See the "Target objects" section for background.
Details
tar_render_rep_raw()
is an alternative to tar_target_raw()
for
parameterized R Markdown reports that depend on other targets.
Parameters must be given as a data frame with one row per
rendered report and one column per parameter. An optional
output_file
column may be included to set the output file path
of each rendered report.
The R Markdown source should mention other dependency targets
tar_load()
and tar_read()
in the active code chunks
(which also allows you to render the report
outside the pipeline if the _targets/
data store already exists
and appropriate defaults are specified for the parameters).
(Do not use tar_load_raw()
or tar_read_raw()
for this.)
Then, tar_render()
defines a special kind of target. It
1. Finds all the tar_load()
/tar_read()
dependencies in the report
and inserts them into the target's command.
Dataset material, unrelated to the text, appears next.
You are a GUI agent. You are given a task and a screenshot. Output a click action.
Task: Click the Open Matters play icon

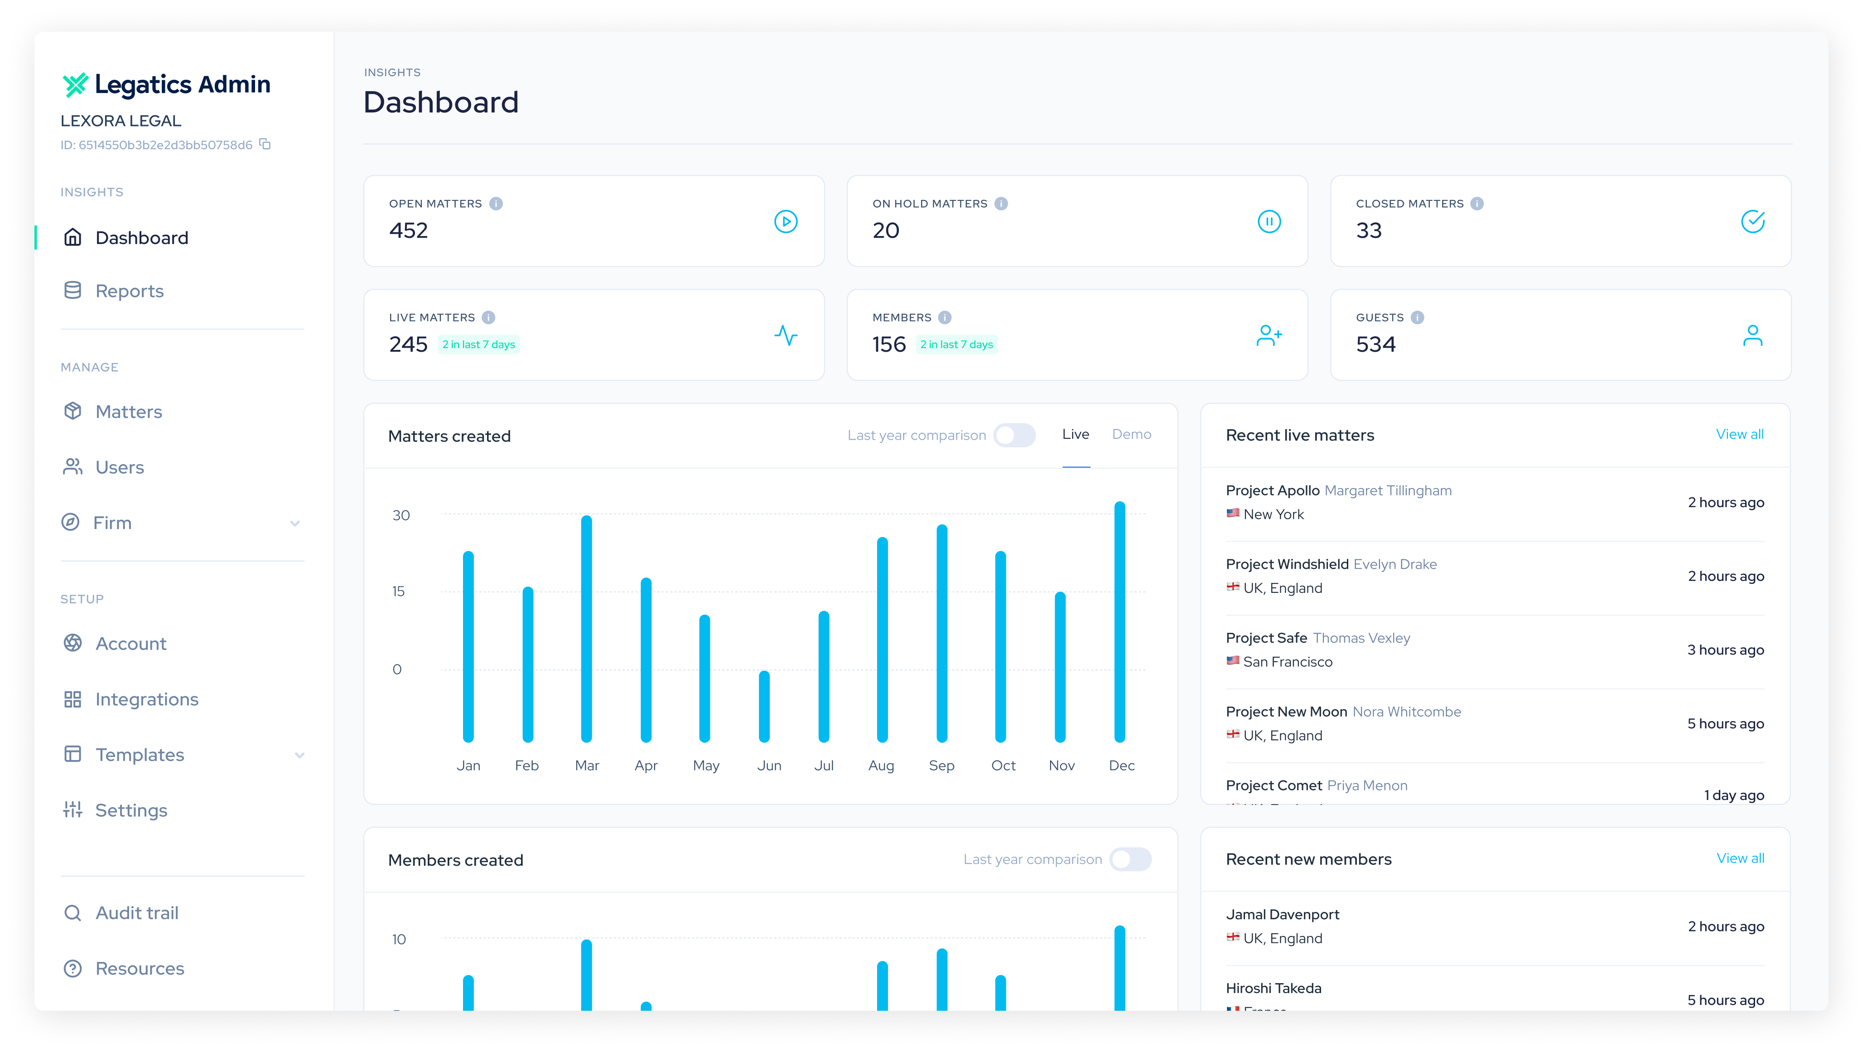[786, 221]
This enforces the proper dependency relationships.
(Do not use tar_load_raw()
or tar_read_raw()
for this.)
2. Sets format = "file"
(see tar_target()
) so targets
watches the files at the returned paths and reruns the report
if those files change.
3. Configures the target's command to return the output
report files: the rendered document, the source file,
and then the *_files/
directory if it exists.
All these file paths
are relative paths so the project stays portable.
4. Forces the report to run in the user's current working directory
instead of the working directory of the report.
5. Sets convenient default options such as deployment = "main"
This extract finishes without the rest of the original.